The humorless man deflated me. I thought about how mysterious and unaccountable laughter is, and how strange that an incapacity to laugh amounts to a disability. You almost avert your gaze.

Two days later, I happened to meet Frederick Buechner. Buechner, now 74 years old, is one of the few Presbyterian ministers in the world who has a cult following. He is an author of luminous novels, memoirs, sermons. I have long been a member of the Buechner cult. When we met at last, I asked him about a sermon that had changed his life — something he had heard years ago in a church in New York City. Buechner had simply wandered in off the street. The minister, George Buttrick, had spoken of how divinity enters the heart, "amid tears, confession, and great laughter."

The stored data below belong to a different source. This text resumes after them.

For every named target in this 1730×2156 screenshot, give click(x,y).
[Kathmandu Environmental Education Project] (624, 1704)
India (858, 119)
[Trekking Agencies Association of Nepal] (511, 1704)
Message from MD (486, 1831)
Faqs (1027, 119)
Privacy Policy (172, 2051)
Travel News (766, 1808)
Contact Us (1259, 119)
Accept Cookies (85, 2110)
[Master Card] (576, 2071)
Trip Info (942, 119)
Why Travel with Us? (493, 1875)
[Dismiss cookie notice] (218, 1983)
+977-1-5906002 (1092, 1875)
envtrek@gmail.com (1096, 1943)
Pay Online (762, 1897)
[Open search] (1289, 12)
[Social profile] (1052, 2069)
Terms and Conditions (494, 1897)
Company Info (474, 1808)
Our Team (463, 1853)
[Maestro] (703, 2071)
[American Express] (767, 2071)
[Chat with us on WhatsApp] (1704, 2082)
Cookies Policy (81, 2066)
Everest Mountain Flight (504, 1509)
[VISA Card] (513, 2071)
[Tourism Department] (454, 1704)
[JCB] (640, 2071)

It was the phrase "great laughter" that captivated Buechner. It now fascinated me. Why, at such a moment, would there be "great laughter"? Relief? Some exuberance released by the act of confession? Ecstatic joy? Can you draw a direct causal line from tears, through confession, to great laughter? Laughter about what, exactly? About something in the content of the confession? Was the laughter involuntary? Isn't all laughter involuntary?

The divine comedy: Can it be that God bursts into the heart like a comic — like a hilarious surprise? Grace administered as schtick? Could be. God is a storyteller. Why shouldn't the story be funny?

I wondered if that onset of divinity might have some relationship to the physiology of tickling. I'm serious — if that is the word. The (humorless) physiologist describes laughter as spasmodic, rhythmic, vocalized, expiratory and, when due to tickling, involuntary: Those studying the neural pathways of what is called "the tickle-laughter reflex arc" postulate that tickling results from the simultaneous sensation of both touch and pain — a kind of benign assault, wherein Normality of touch (N) and a prospective Violence of pain (V) suddenly occupy the same space. N + V = H (hilarity).

I don't know. Laughter is one of the mysteries — an out-of-body experience, an exuberant jailbreak of the self: a detonation. In that, laughter resembles sex. Or do I mean sneezing? Anyway, there's an outburst, a blast of something that aspires to ecstasy. But unlike sex, laughter (unless it is bitter, derisive laughter, the weapon of scorn) has a gregarious quality: shared, social. Why not? Comedy originated with phallic pageants in ancient Greece, in which men would caper around wearing immense penises. Lots of laughs.

Buechner did not venture an answer to my question about the meaning of "great laughter." Difficult enough to talk about grace; impossible to explain laughter. We passed on to a discussion of secrets. I thought again of the humorless man I had met, and it struck me his affliction amounted to a form of stupidity. Stupidity, too, is one of the mysteries.

I had a flash in which Henny Youngman turned into Franklin Roosevelt.

Roosevelt said: "Take my wife. Please!"